Required action: Report, word for word, every line of the material that contains "computer".

Supplied records:
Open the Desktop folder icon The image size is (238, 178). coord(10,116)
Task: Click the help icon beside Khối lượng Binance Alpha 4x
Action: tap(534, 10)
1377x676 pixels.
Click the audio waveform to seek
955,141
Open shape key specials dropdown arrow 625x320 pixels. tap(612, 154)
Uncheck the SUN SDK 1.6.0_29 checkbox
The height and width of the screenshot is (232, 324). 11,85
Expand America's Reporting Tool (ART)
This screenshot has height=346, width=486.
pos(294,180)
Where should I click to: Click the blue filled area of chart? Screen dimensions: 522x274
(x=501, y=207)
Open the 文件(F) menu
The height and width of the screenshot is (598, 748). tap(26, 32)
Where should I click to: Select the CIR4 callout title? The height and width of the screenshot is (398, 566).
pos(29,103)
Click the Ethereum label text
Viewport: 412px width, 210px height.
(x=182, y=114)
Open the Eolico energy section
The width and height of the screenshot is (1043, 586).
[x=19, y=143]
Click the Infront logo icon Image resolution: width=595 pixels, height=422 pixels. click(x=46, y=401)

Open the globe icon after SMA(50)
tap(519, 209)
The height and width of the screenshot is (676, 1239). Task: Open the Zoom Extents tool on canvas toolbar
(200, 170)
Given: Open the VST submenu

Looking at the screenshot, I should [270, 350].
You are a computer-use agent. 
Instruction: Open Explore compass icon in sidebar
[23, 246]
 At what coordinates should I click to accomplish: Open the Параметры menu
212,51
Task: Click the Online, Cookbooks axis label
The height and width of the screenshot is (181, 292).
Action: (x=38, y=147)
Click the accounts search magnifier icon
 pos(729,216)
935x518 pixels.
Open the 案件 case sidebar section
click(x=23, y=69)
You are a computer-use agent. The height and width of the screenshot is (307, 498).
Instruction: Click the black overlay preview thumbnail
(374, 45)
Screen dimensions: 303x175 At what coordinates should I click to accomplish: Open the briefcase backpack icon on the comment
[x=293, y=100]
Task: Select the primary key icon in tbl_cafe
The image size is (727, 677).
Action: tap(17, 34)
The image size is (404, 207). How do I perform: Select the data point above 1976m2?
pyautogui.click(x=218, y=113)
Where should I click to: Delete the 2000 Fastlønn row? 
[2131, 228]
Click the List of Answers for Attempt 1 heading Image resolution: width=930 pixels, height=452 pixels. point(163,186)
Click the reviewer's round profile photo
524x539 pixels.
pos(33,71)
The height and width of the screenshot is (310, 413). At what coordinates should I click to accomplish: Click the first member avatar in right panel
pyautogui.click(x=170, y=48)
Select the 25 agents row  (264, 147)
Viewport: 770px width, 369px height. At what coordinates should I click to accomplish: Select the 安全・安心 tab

The completed task:
You are a computer-use agent. 
You are a computer-use agent. The height and width of the screenshot is (307, 498).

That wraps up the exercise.